If you're both happy? Go for it. I hope your definitions of 'royal treatment' mean you both feel fulfilled.


----------



## dcrim (Oct 1, 2008)

mmm, I'd love to eat it...uh, the burger?


----------



## michzz (Jun 6, 2008)

Wow, deciding a "broken" hamburger represents a slight in how your husband treats you?

Maybe he by asking you was trying to see if you didn't want perfectly good food go to waste. 

Men are not emotionally immature just because they are not a$$kissers.

He might have been testing to see if you were shallow about things like cracked hamburgers or willing to let the trivial go because your eye is on the ball about those mature, important things in life.

Are all things a test of the value one places in the marriage?
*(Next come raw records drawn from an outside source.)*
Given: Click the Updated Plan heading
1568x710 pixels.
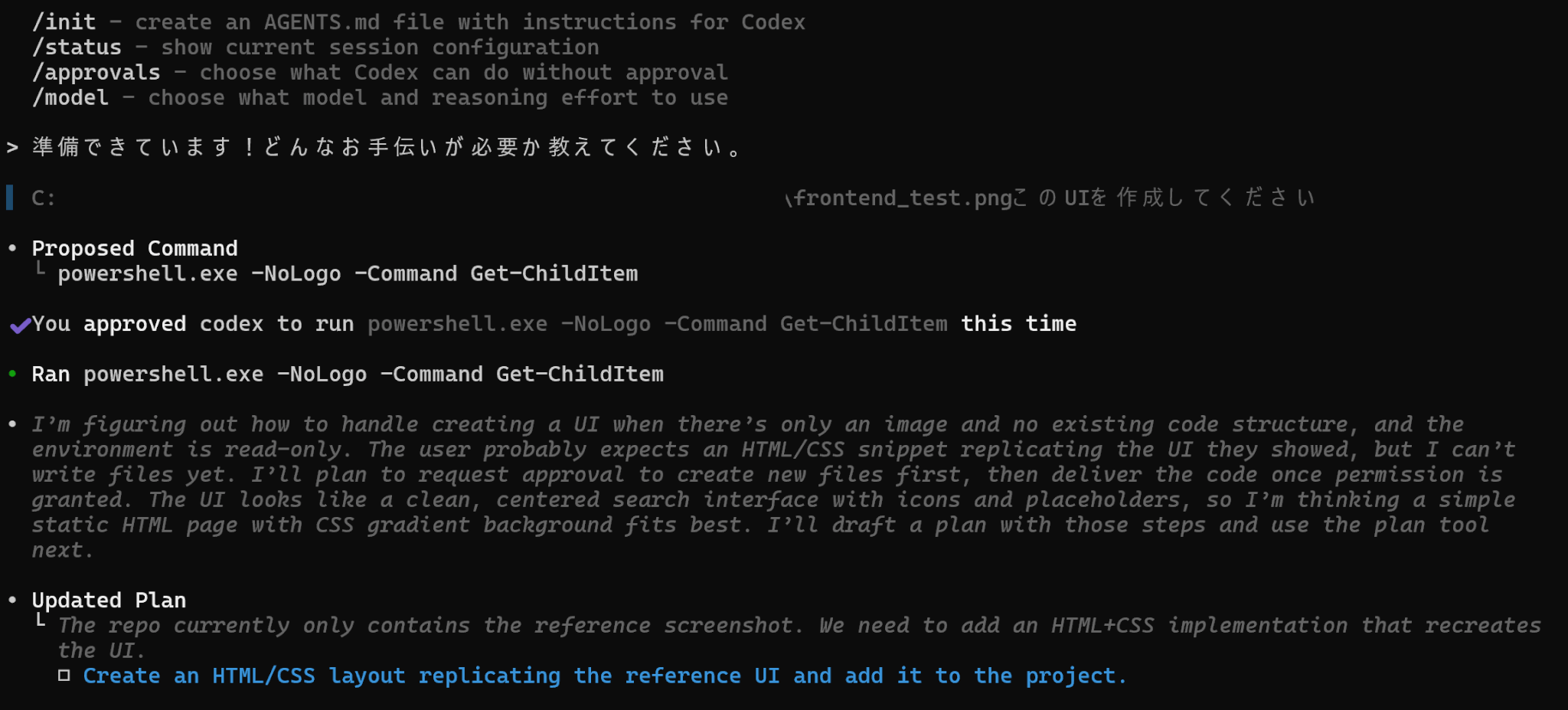Looking at the screenshot, I should pyautogui.click(x=109, y=600).
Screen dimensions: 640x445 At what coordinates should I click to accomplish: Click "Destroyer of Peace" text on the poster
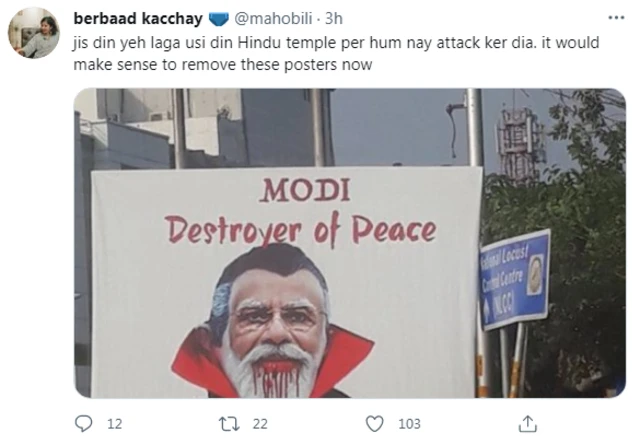[x=301, y=230]
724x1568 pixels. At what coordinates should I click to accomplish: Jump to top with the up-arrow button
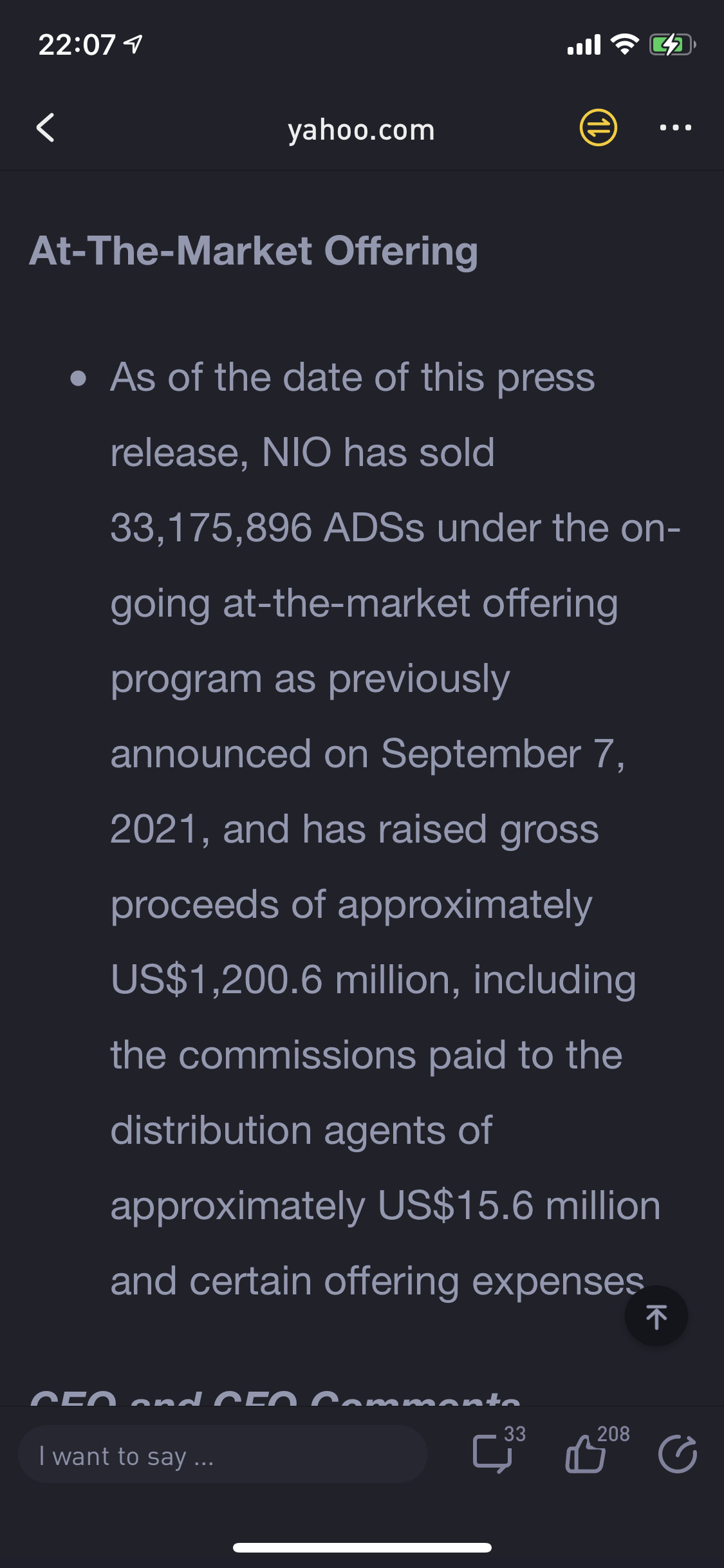656,1316
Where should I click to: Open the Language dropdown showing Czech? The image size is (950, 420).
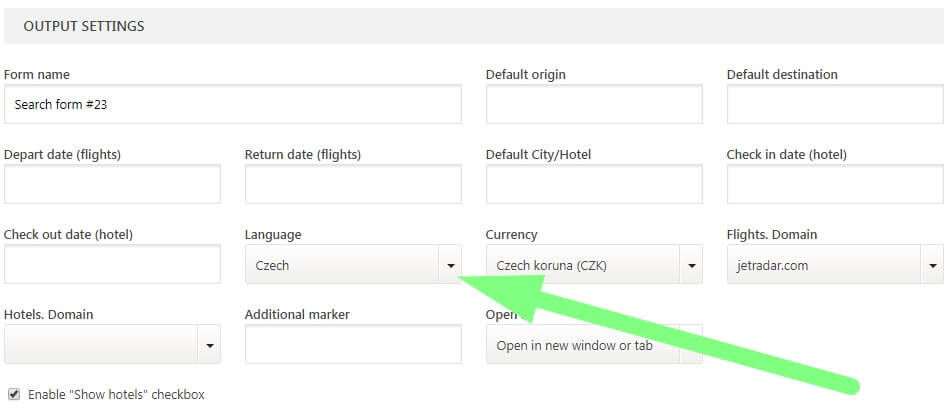(340, 265)
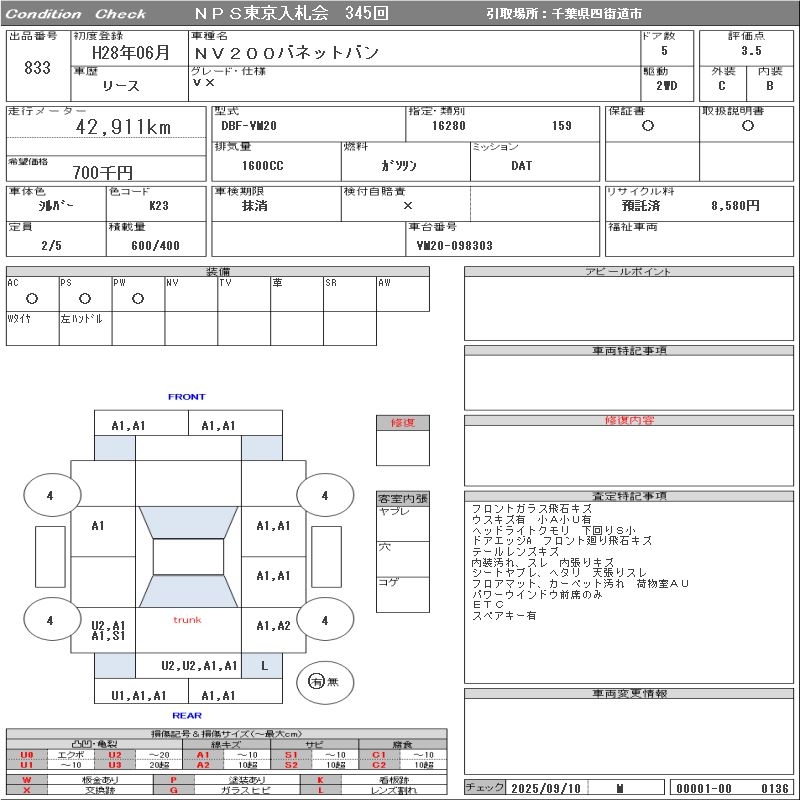Click the upper-left tire circle marked 4
This screenshot has width=800, height=800.
click(x=50, y=495)
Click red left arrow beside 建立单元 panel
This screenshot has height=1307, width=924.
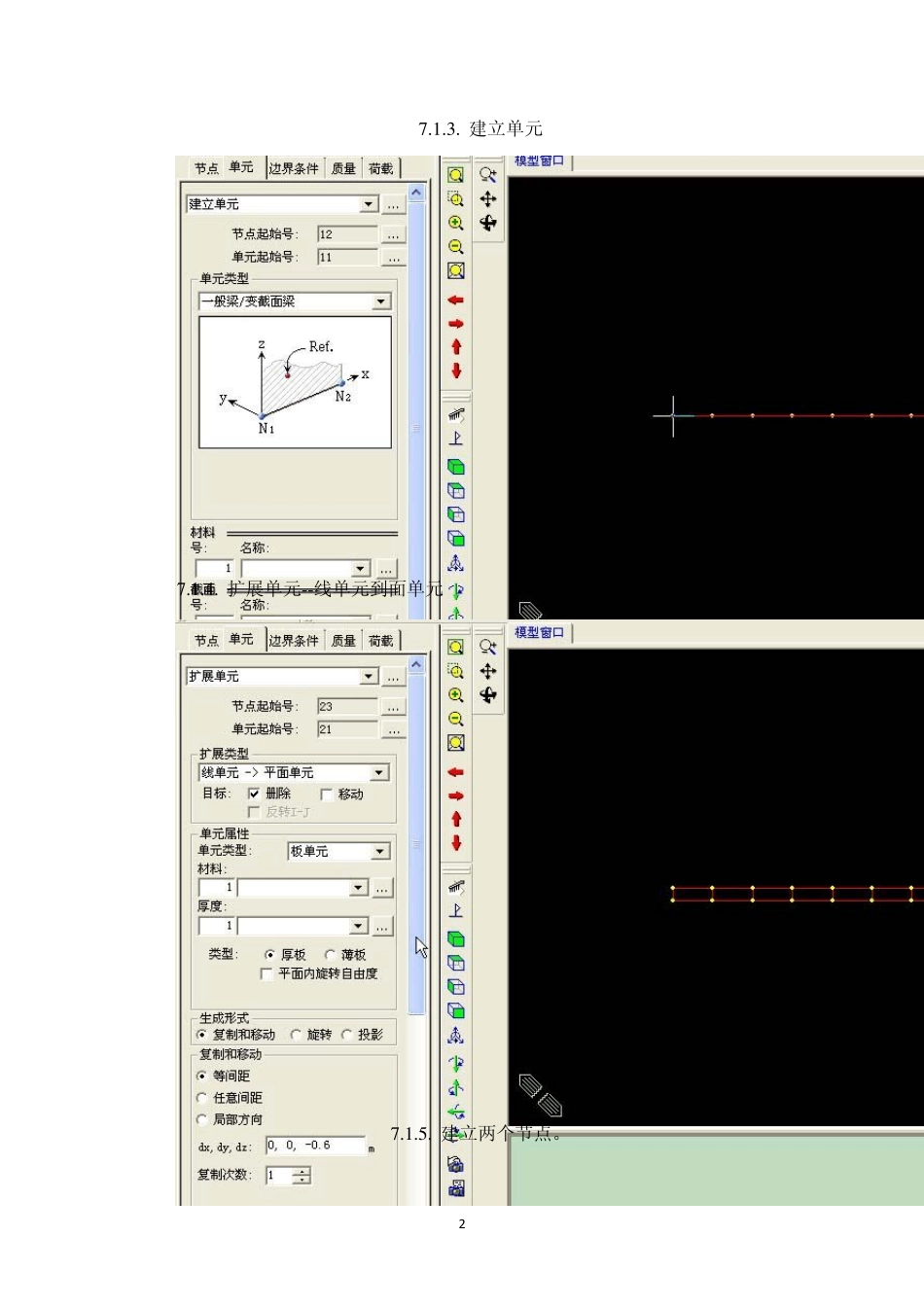(x=455, y=300)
He does this and it means that? 

Emotional maturity, I wonder what that is all about?


----------



## voivod (Aug 7, 2008)

yeah, you tell him, "no broken burgers!!!!"

when he decides not to offer any burger to you, you can scream at the top of your lungs "success!!!"

oh, i'm sorry. i thought this was about burgers. remember, there are some who would welcome the offer.


----------



## Sensitive (Mar 29, 2009)

I would have taken the broken hambuger and said "thank you." There are many starving people in this world. I gladly take leftovers and leave the "better" pieces for my kids or husband. He and I treat each other as equals, no royal treatment desired nor expected. I can see how little things can explode to much bigger issues.


----------



## preso (May 1, 2009)

We teach people how to treat us... 

To each their own, people marry for different reasons and I did not marry for sex or financial reasons. I married for relationship and expect to be treated well.


----------



## michzz (Jun 6, 2008)

preso said:


> We teach people how to treat us...
> 
> To each their own, people marry for different reasons and I did not marry for sex or financial reasons. I married for relationship and expect to be treated well.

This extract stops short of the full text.